**PROBLEM**
Only the lines in the entries below from the line with "Screen dimensions: 762x827" to the line with "Task: Click the shirt", both included, belong in the answer, transcribed exactly and without pictures.
INPUT MATERIAL section start
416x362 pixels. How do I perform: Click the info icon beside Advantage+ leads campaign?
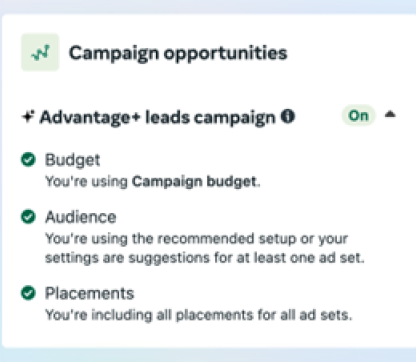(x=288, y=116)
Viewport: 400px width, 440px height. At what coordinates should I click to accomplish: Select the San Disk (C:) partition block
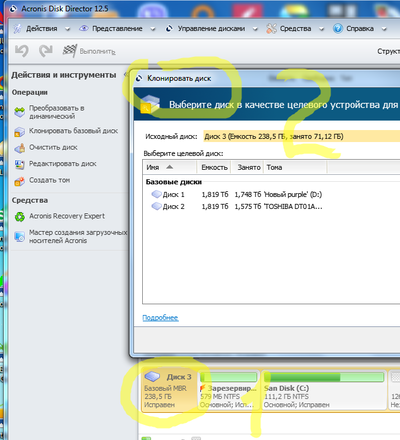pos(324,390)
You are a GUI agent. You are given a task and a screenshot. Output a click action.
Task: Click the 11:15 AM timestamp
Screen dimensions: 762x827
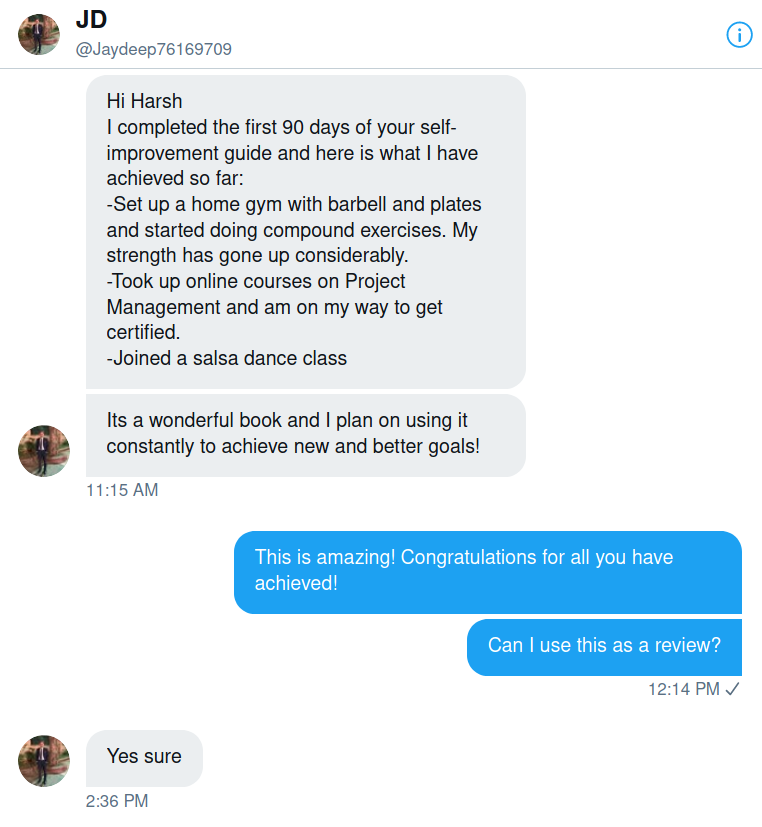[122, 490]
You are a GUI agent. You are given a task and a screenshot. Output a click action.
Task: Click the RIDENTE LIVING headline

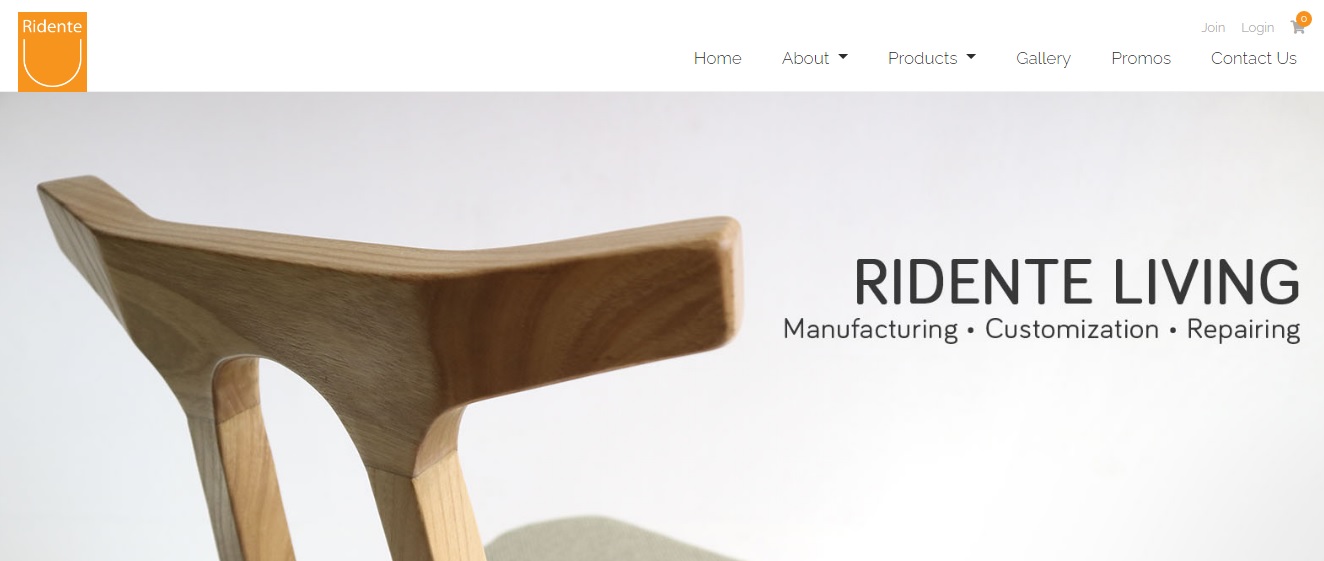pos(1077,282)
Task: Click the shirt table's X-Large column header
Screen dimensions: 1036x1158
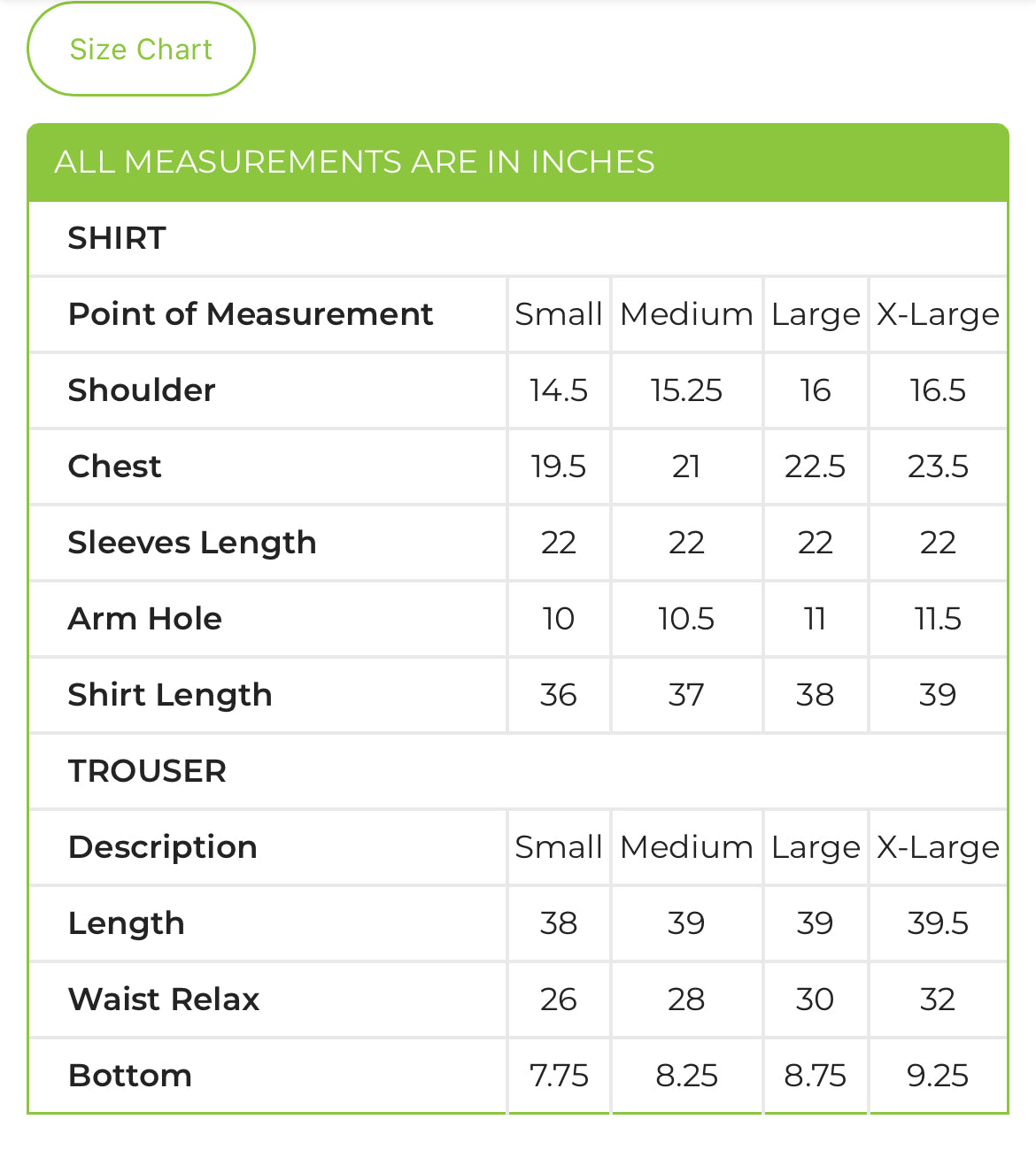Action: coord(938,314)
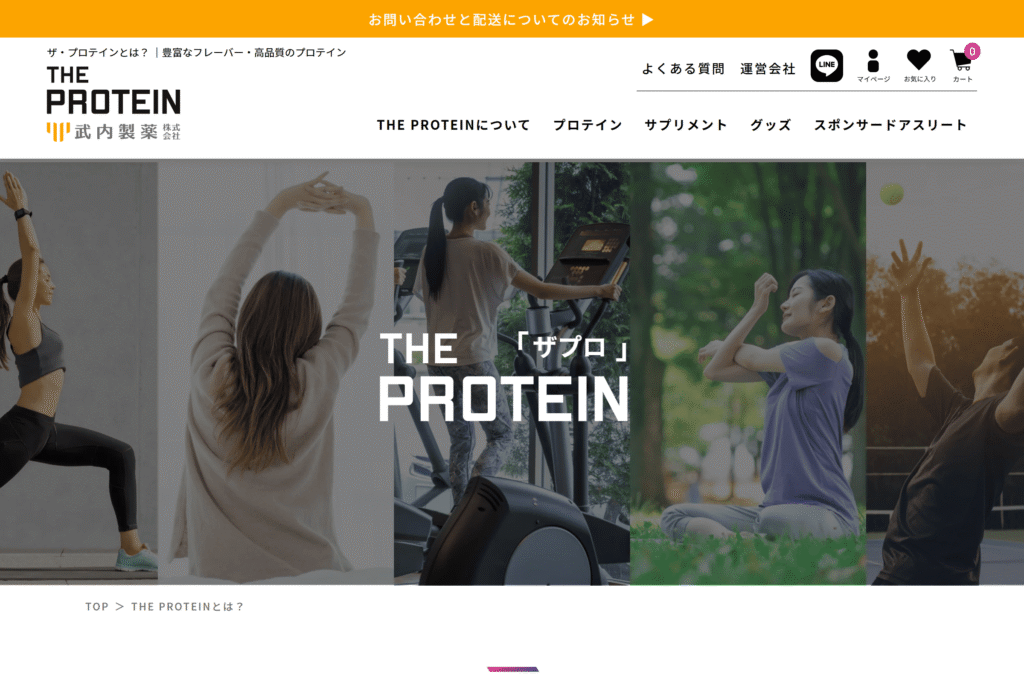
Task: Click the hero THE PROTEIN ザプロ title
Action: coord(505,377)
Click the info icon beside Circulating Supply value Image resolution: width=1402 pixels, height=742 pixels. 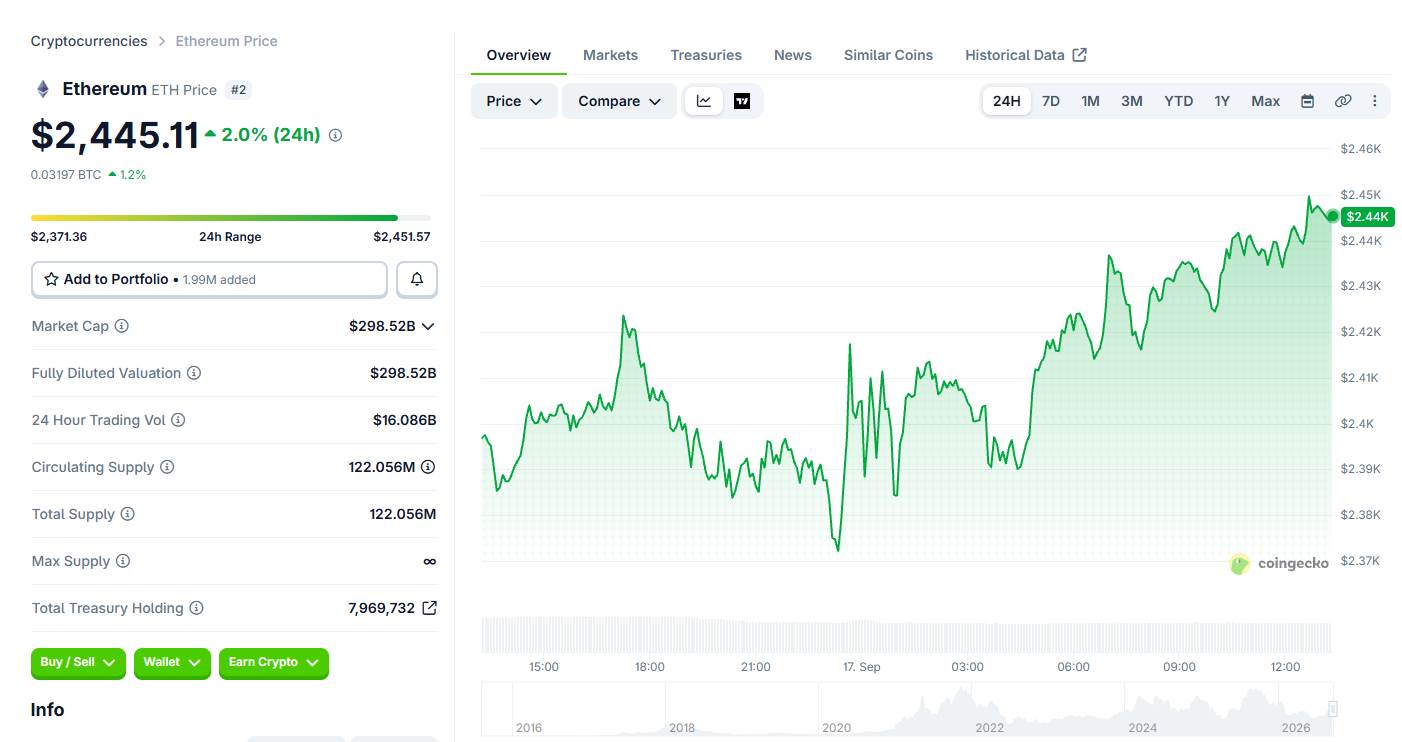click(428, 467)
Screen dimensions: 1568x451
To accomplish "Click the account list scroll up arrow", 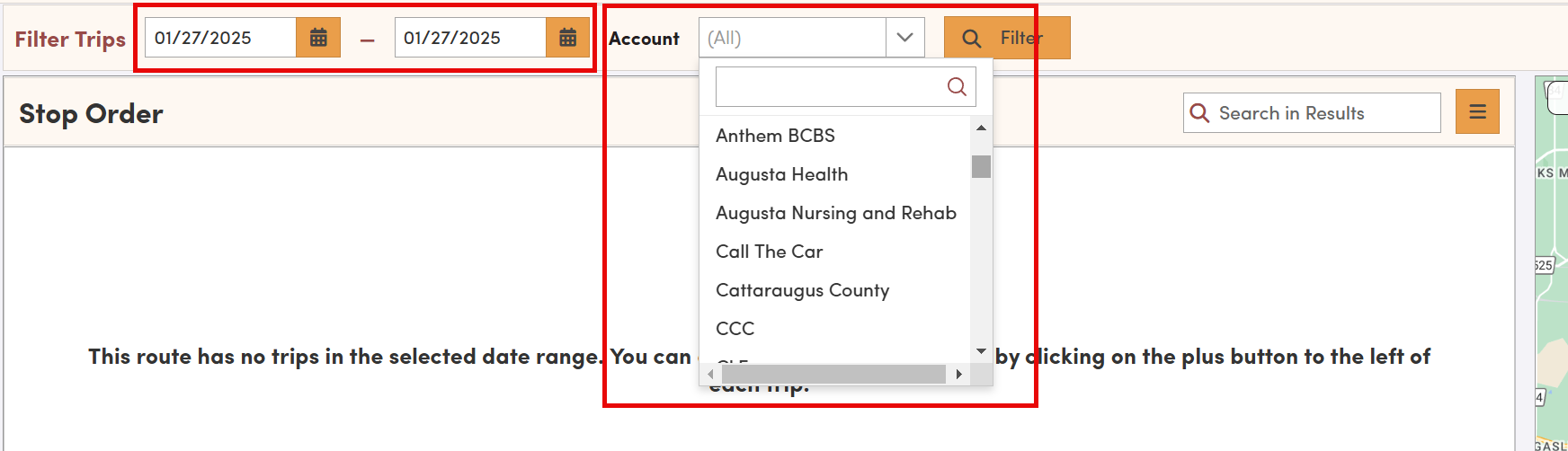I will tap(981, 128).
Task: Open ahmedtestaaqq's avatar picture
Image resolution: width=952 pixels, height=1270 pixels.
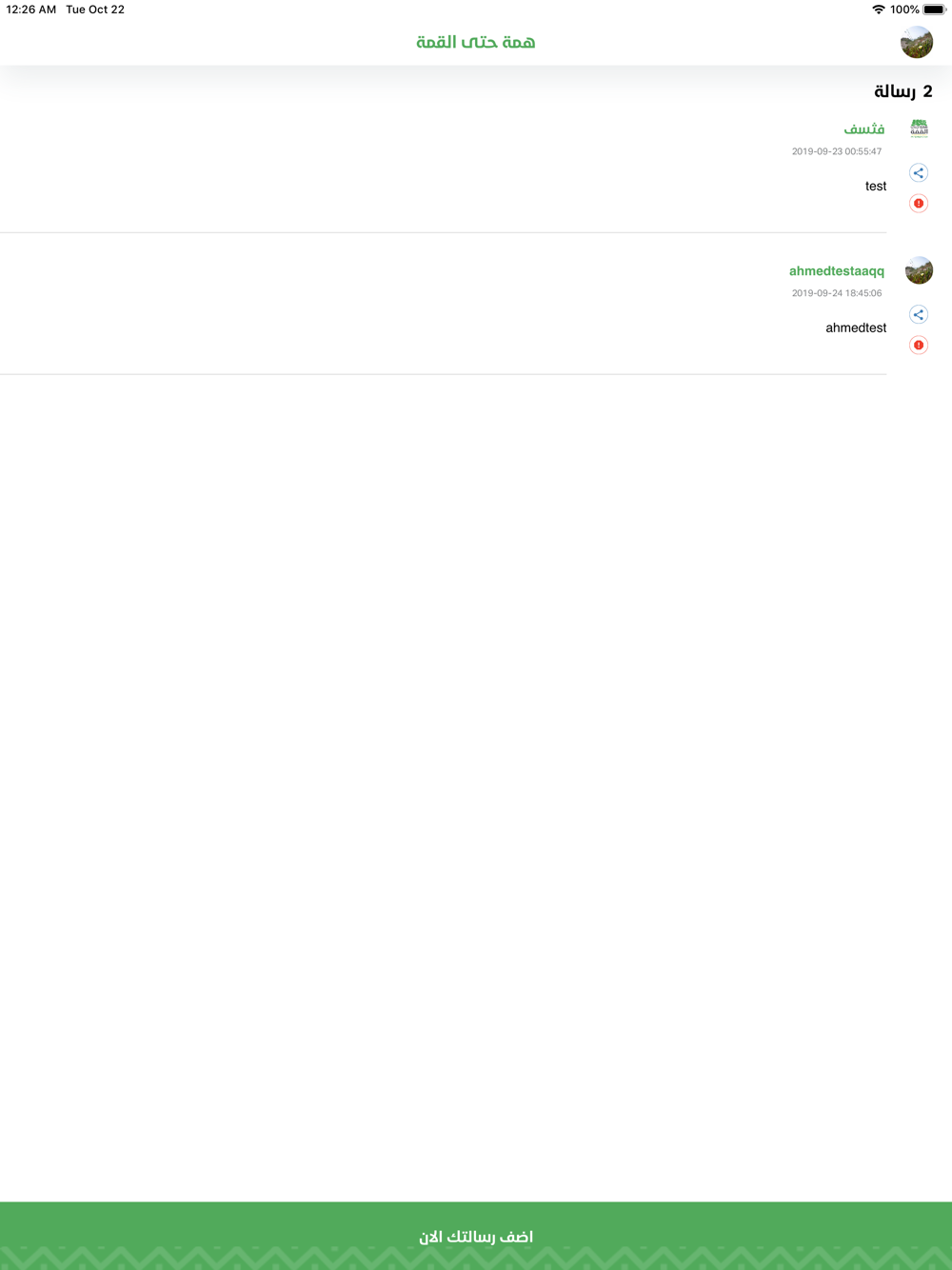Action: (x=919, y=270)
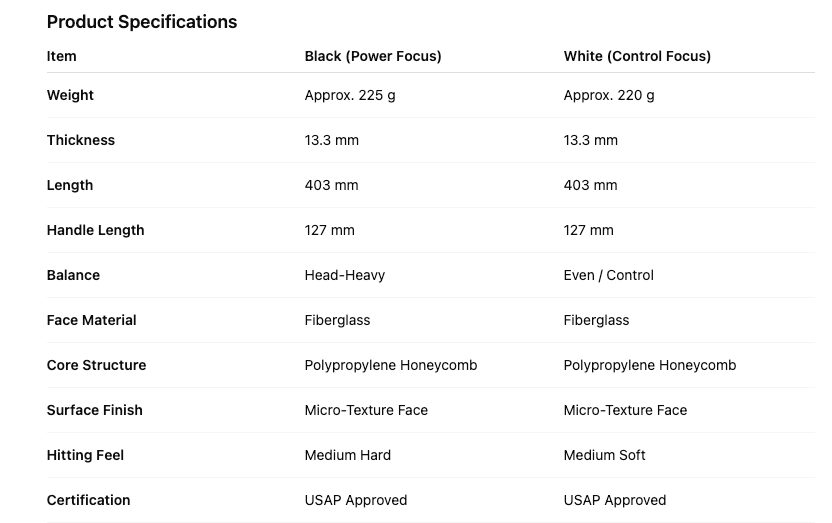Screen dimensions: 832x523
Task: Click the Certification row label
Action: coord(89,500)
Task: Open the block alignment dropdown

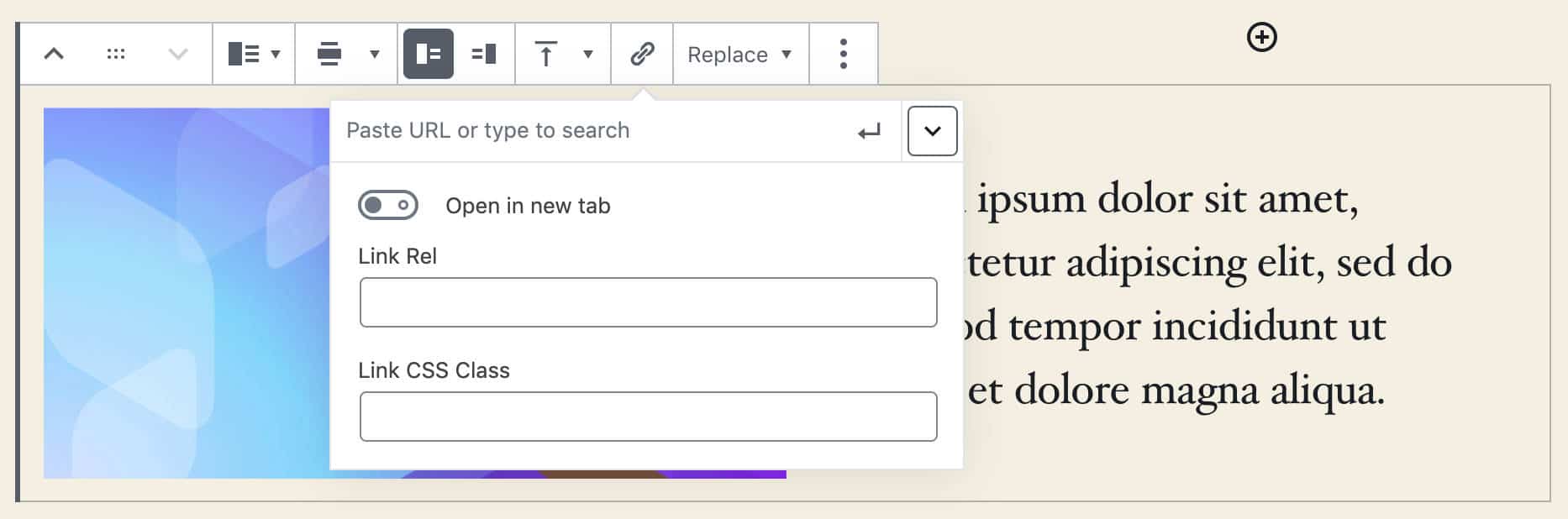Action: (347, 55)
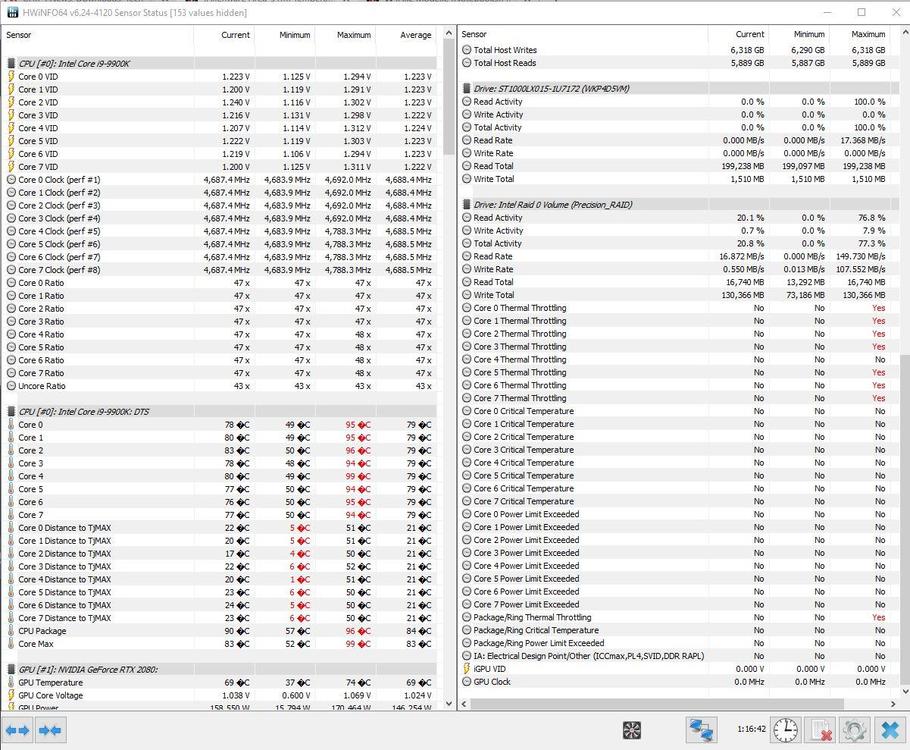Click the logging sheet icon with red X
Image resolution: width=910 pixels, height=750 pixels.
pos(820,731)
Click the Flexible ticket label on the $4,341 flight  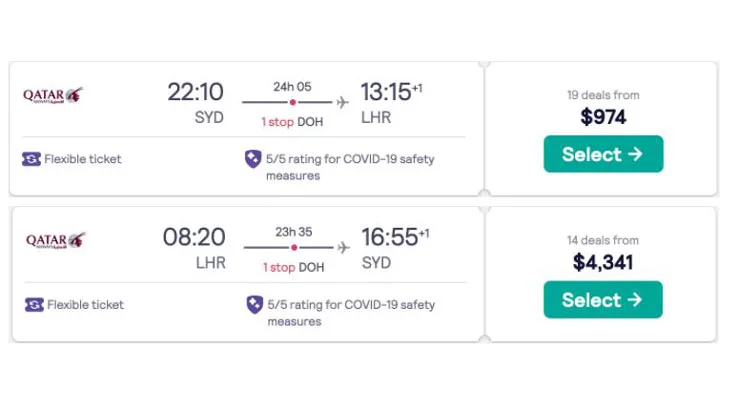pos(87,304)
INPUT MATERIAL section end
**ANSWER BELOW**
Screen dimensions: 762x827
[122, 490]
You are a GUI agent. You are given a task and a screenshot. Output a click action.
Task: Click the RIDENTE LIVING headline

pos(1077,282)
Task: Click the shirt table's X-Large column header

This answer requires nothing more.